» CONSIGNE 1:
D'après l'extrait sur Edvard Grieg, en quelle année le compositeur a-t-il écrit à M. Colonne ?
» CONSIGNE 2:
Reprenez le texte sur Edvard Grieg et prolongez-le à partir de sa dernière phrase.

» EXTRAIT:

+ + + +

Très beaux chants au théâtre du Châtelet avec les « Concerts Colonne ». Des chants qui nous viennent du froid, du grand Nord, de Norvège.

J’avais déjà eu l’occasion d’écouter Edvard Grieg lors de son passage à Paris en 1903. Pour la première fois, depuis l’Affaire Dreyfus, le compositeur scandinave avait accepté cette année-là de se produire sur une scène française.

N’avait-il pas écrit en 1899 à M. Colonne pour l’informer « qu’après l’issue du procès Dreyfus il ne pouvait se décider à venir en France maintenant… Comme tous les étrangers, ajoutait-il, je suis indigné de voir le mépris avec lequel on traite la justice dans votre pays, de sorte que je me trouve dans l’impossibilité d’entrer en relations avec un public français… »

+ + + +

» DONNÉES:
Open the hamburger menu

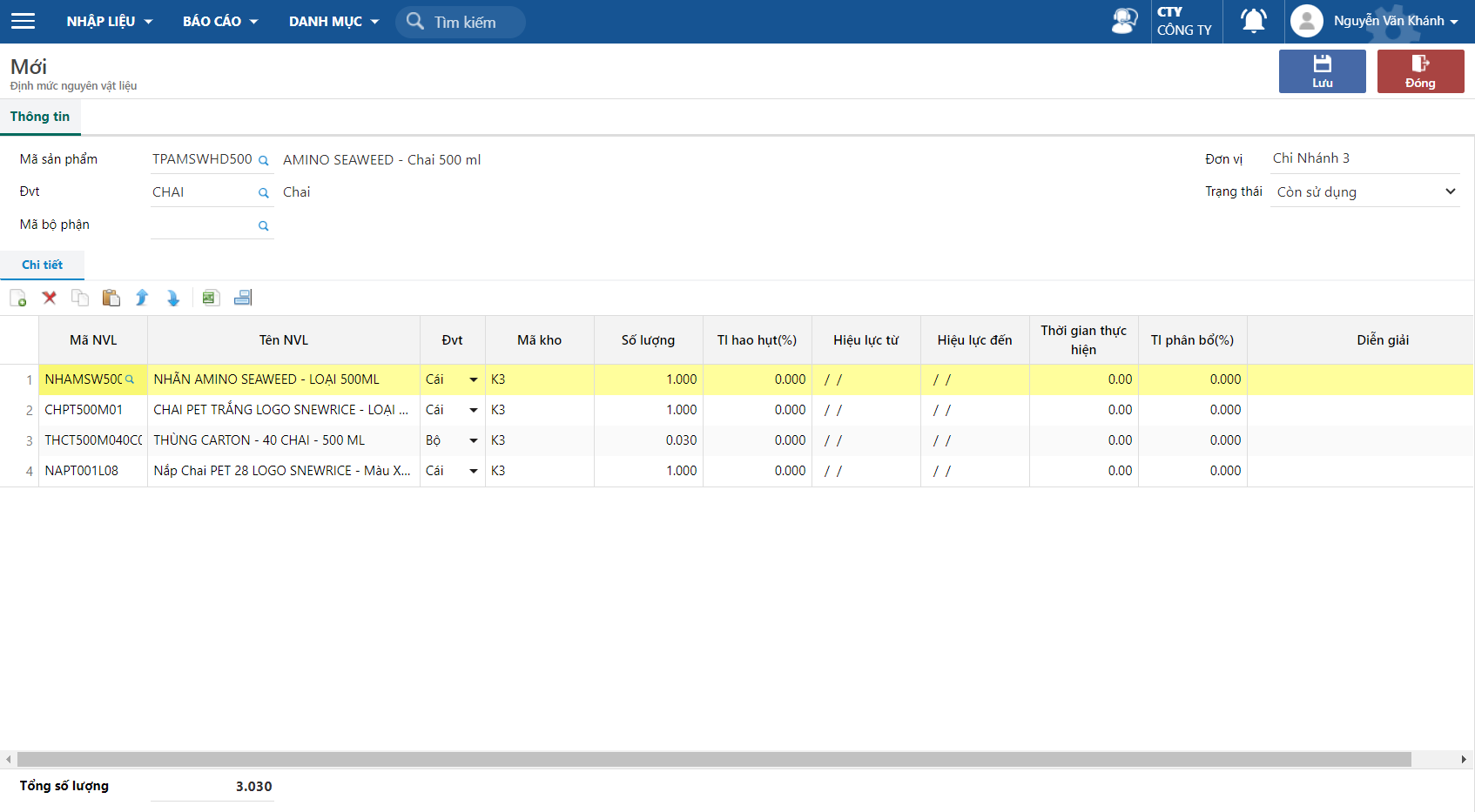point(24,21)
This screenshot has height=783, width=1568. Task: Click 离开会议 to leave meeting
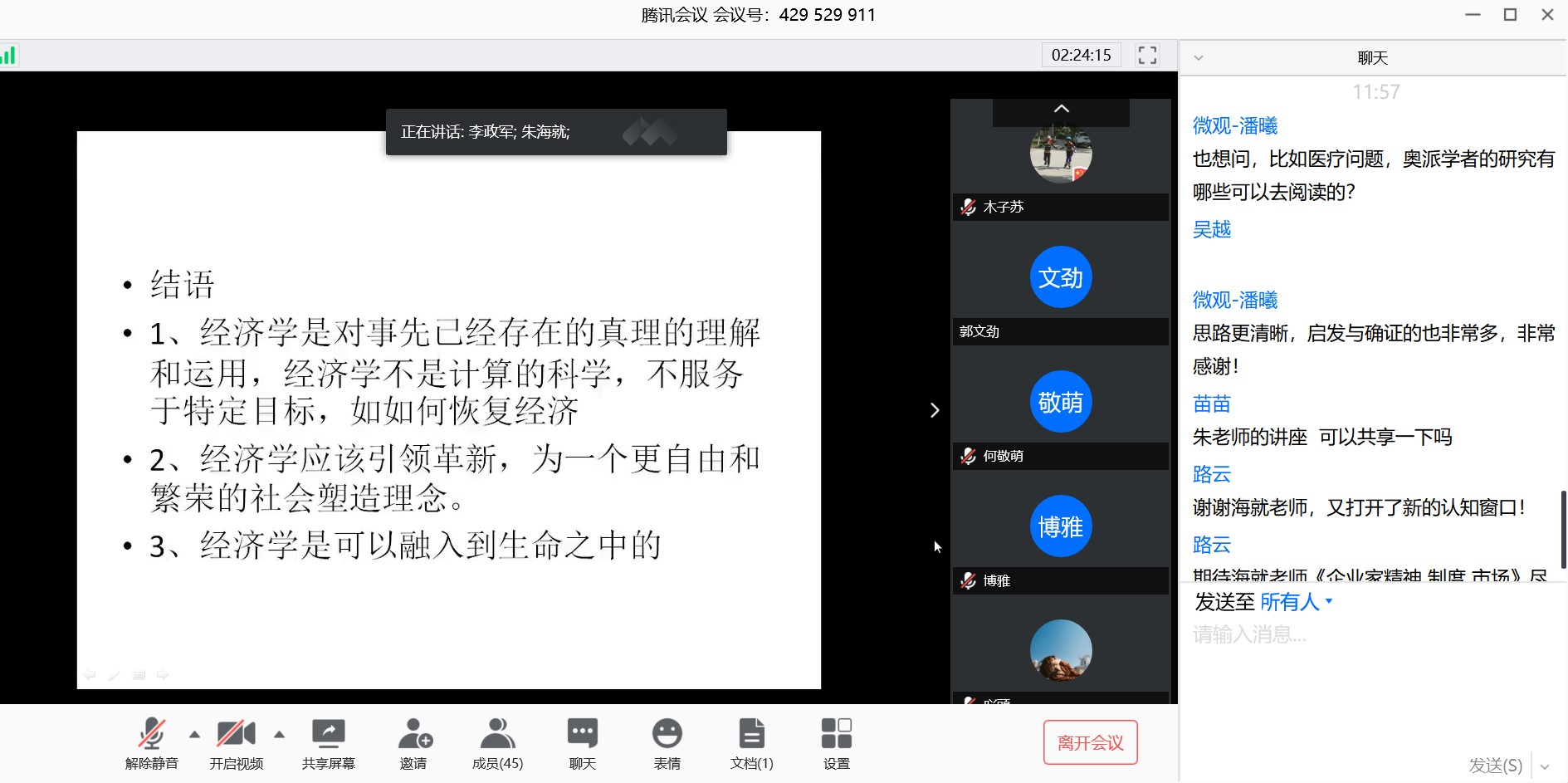point(1090,742)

+ + + +

» RÉPONSE 1:
En 1899.

» RÉPONSE 2:
Le concert de 1903 avait commencé par quelques huées du public parisien, exigeant des excuses pour les propos de Grieg. Puis, la chaleur des rythmes lents norvégiens, la profondeur et la pureté des chants, la douce langueur qui se dégage de cette musique à forte identité, avait conquis l’auditoire qui avait fini par applaudir à tout rompre.

La représentation à laquelle je viens d’assister était plus courte mais aussi plus nostalgique. Elle rendait hommage au maître norvégien décédé en septembre 1907.

Ce n’était pas une oeuvre majeure qui était jouée, comme l’est « Peer Gynt » (d’après Ibsen) , mais de la musique chorale.

Chansons d’amour et psaumes côtoyaient des petites cantates qui ravissaient les quelques centaines d’inconditionnels de Grieg, présents dans une salle qui n’avait fait aucune publicité compte tenu du nombre restreint de places. Le Choeur était français mais comprenait quelques norvégiens.

On ne pouvait s’empêcher de penser, en entendant ces notes fluides, aux paysages époustouflants des fjords, des montagnes abruptes plongeant dans la mer, aux innombrables rivières d’eaux glaciales et pures s’écoulant entre d’immenses forêts désertes de toute présence humaine.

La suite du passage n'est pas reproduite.